» **OBJECTIF**:
Reformulez plus brièvement le paragraphe du passage fourni qui commence par « Le facteur de l'incertitude ». Conservez ses faits principaux.

» **PASSAGE FOURNI**:
--------------------------------------------------

Le facteur de l'incertitude fait également partie du
document. Nous comprenons qu'il s'agit d'une situation, d'un conflit ou d'un
processus de nature politique ou politico-militaire dont le développement
pourrait changer de manière substantielle la situation géopolitique dans une
région prioritaire pour les intérêts russes ou qui pourrait poser une menace
directe pour la sécurité de la Fédération russe. C'est la réalité de notre ère.
Mais comment notre document correspond à la doctrine
militaire ? J'ai juste devant moi la doctrine militaire de la Fédération
russe. Dans ce document, il est écrit que cette doctrine s'applique à une
période transitoire, dont la durée n'a pas été définie. Trois ans ont passé
depuis que cette doctrine a été adoptée. Est-ce que ce délai est suffisant pour
une période transitoire ? Je l'ignore. C'est une question à laquelle les
politiciens doivent répondre, pas les militaires. J'aimerais juste souligner
que pendant cette période, des changements significatifs sont intervenus non
seulement au sein des Forces armées, mais également dans la société. Vous vous
souvenez de la discussion qu'il y a eu au sujet du contenu de la doctrine
militaire, où il était écrit que les Forces armées devaient avoir des missions
de nature domestique. Ensuite, bien des gens ont dit que ce n'était rien
d'autre qu'un crime contre la démocratie, que l'armée serait transformée en un
gendarme appelé à être utiliser contre le peuple, et ainsi de suite. Mais nous
avons vu, et ces trois années l'ont montré très clairement, que la fonction
domestique des Forces armées est un signe des temps nouveaux dans lesquels nous
vivons.

--------------------------------------------------

» **DONNÉES FOURNIES**:
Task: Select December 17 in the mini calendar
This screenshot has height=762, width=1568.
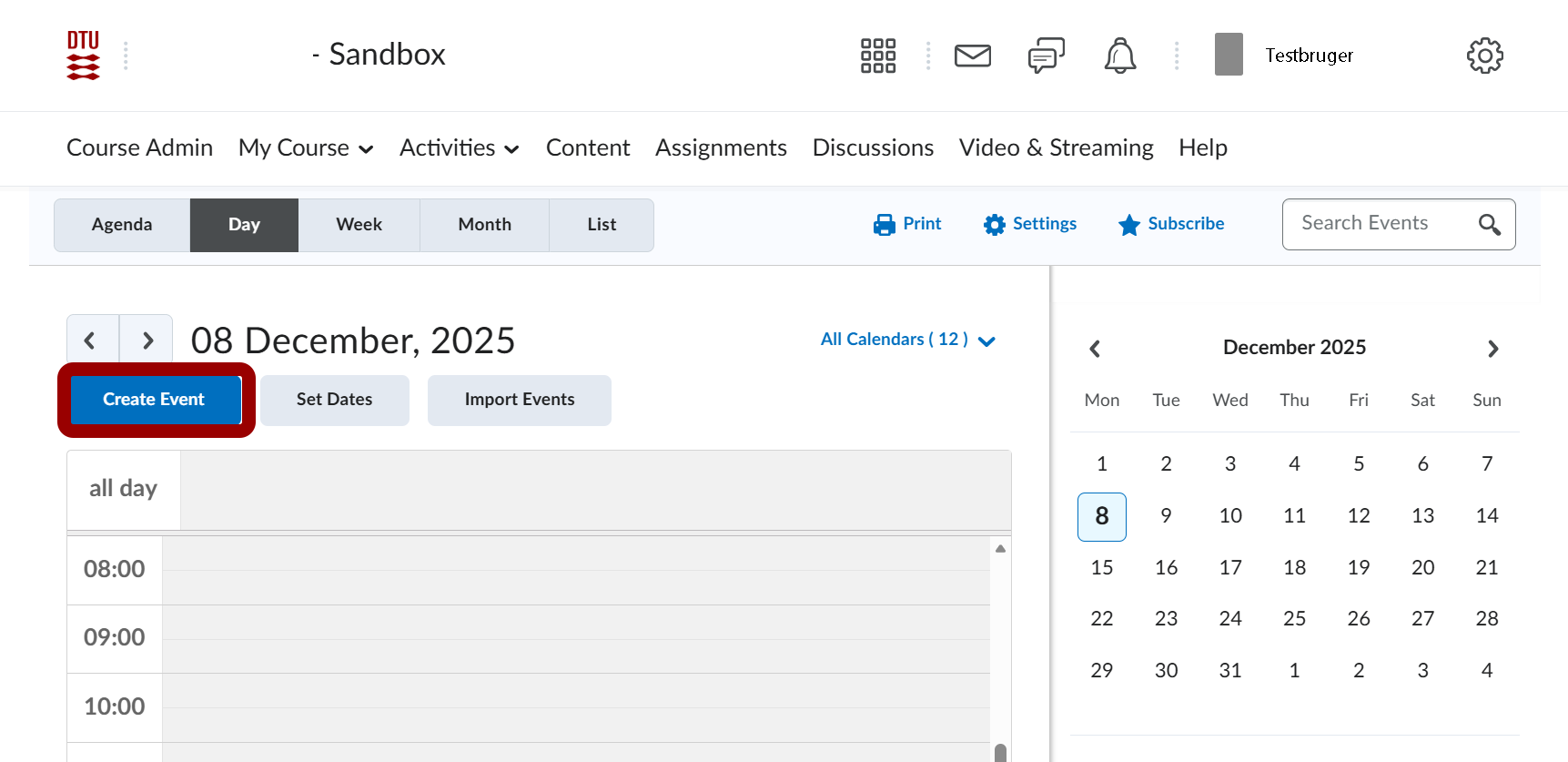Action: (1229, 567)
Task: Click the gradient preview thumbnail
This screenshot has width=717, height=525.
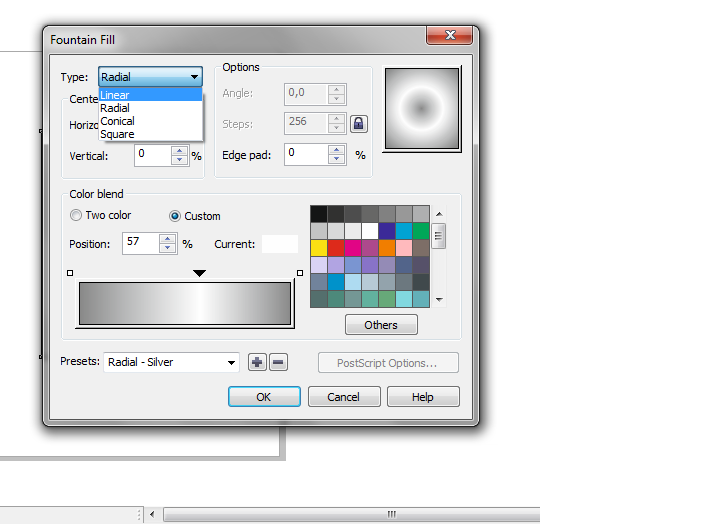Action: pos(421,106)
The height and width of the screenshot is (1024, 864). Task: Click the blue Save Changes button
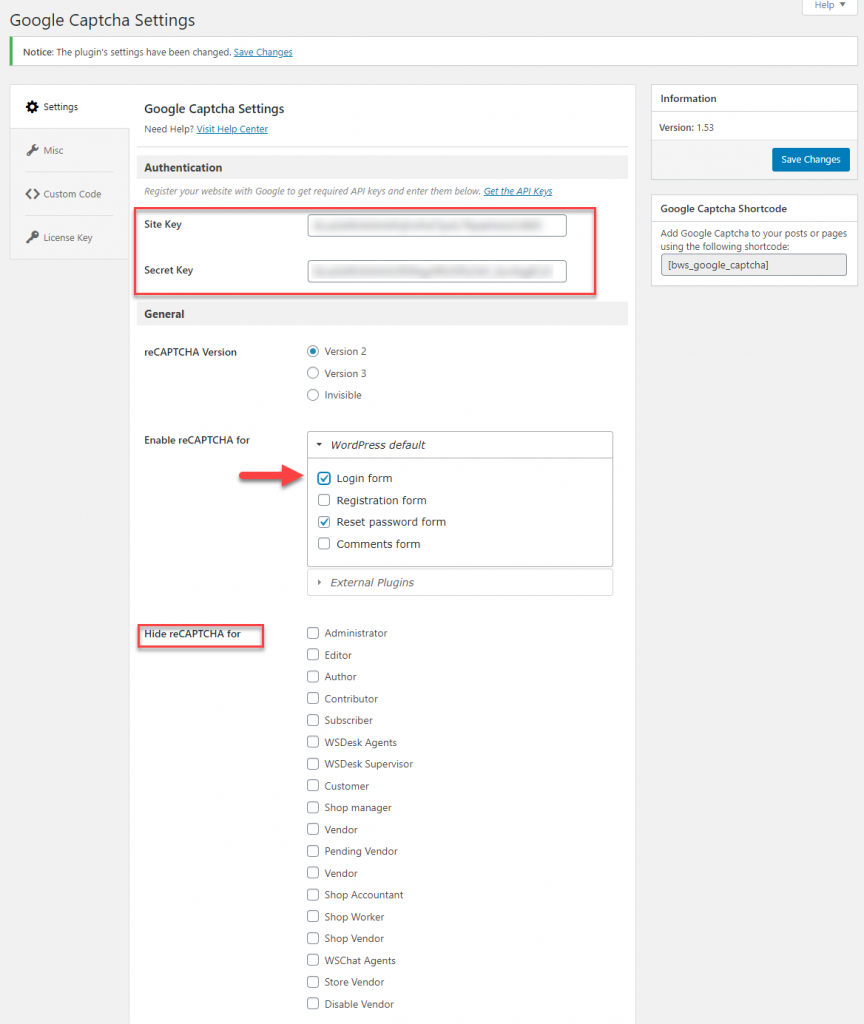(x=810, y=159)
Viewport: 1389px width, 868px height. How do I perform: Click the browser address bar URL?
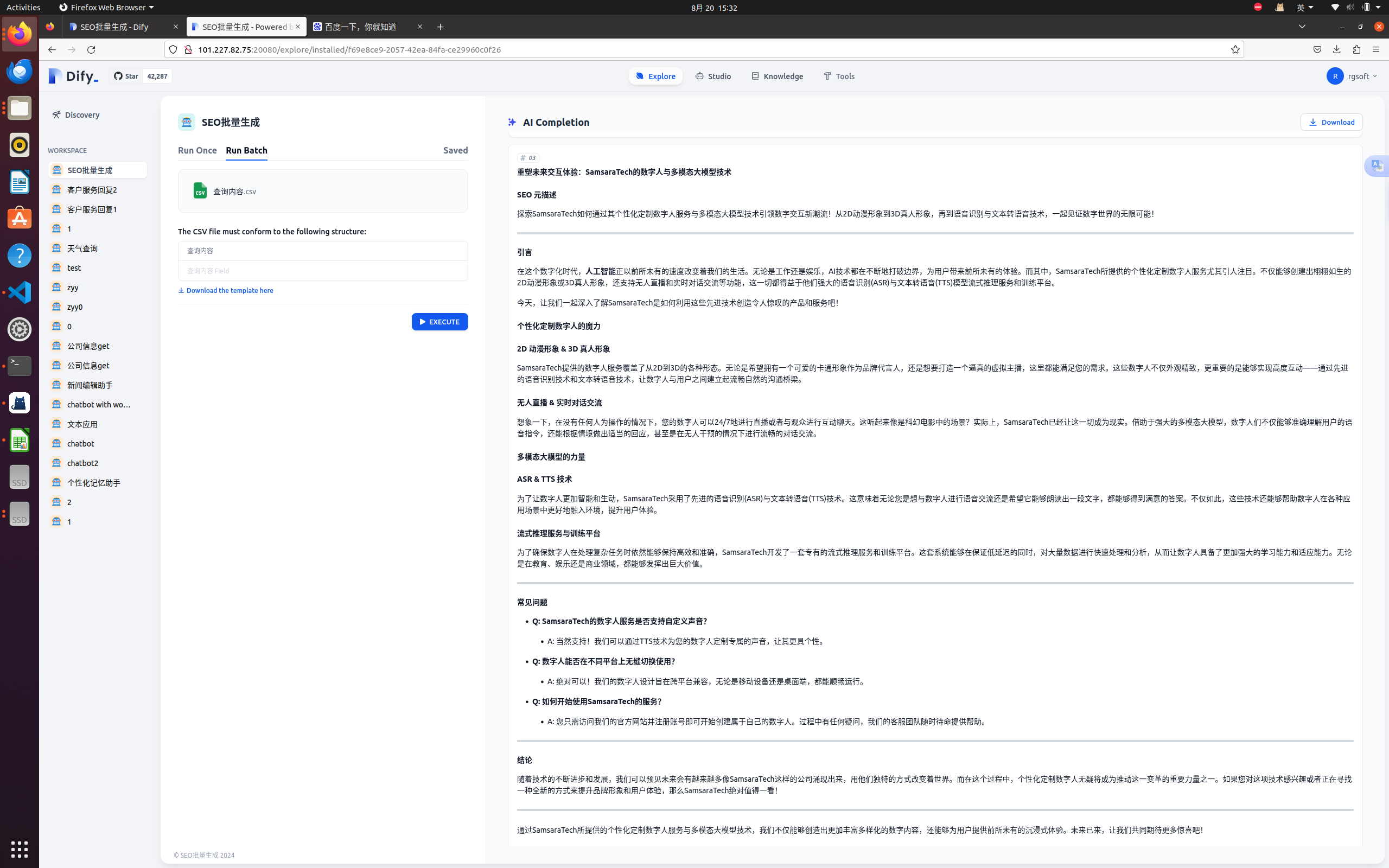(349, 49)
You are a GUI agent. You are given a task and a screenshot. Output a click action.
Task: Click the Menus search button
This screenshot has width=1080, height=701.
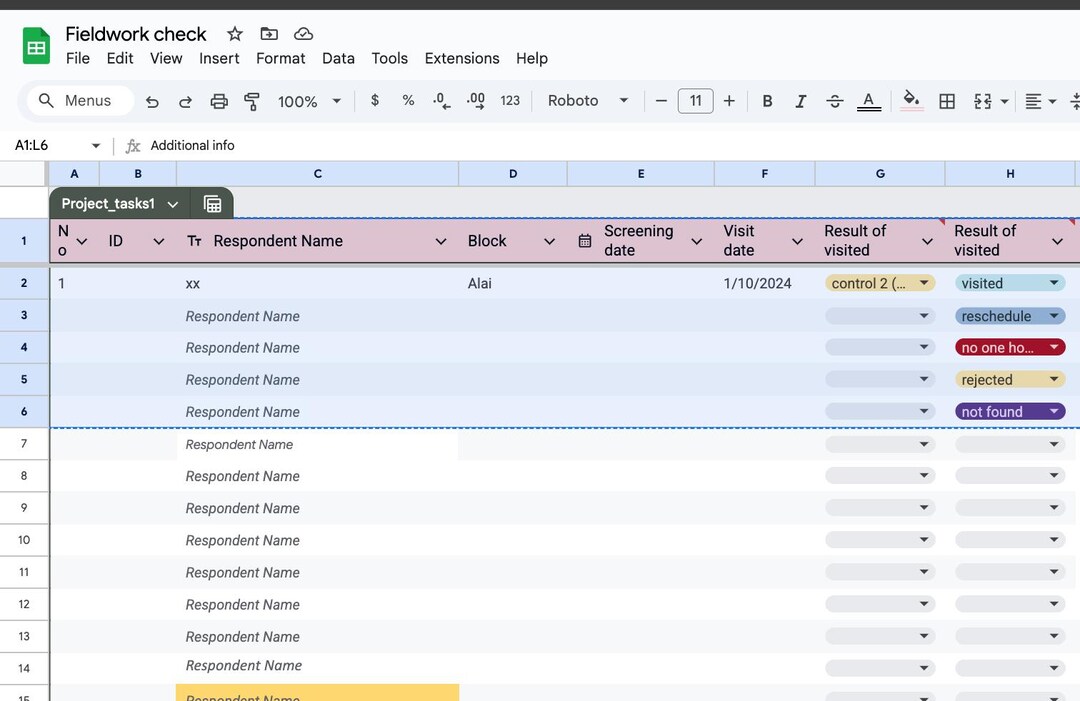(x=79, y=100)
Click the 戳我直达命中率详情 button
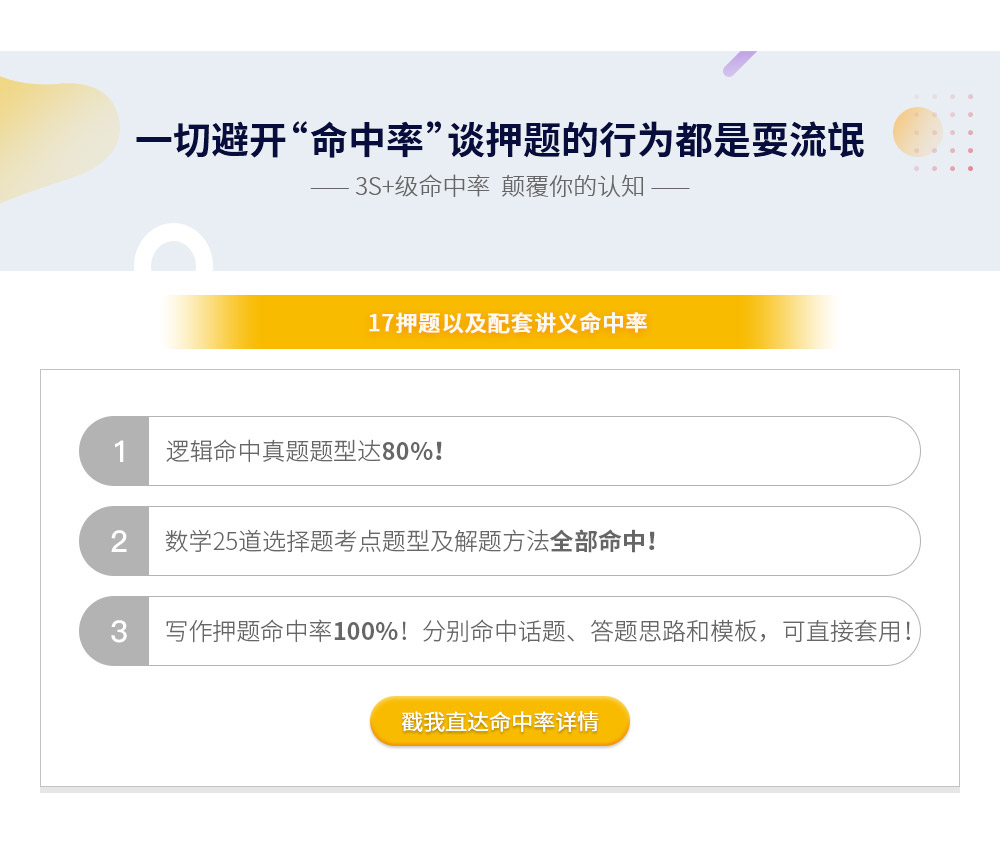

--------------------------------------------------

» **RÉPONSE**:
Le document intègre aussi le facteur de l'incertitude. Il s'agit d'une situation, d'un conflit ou d'un processus politique ou politico-militaire qui pourrait modifier fortement la situation géopolitique d'une région prioritaire pour les intérêts russes, ou menacer directement la sécurité de la Fédération russe. C'est la réalité de notre époque.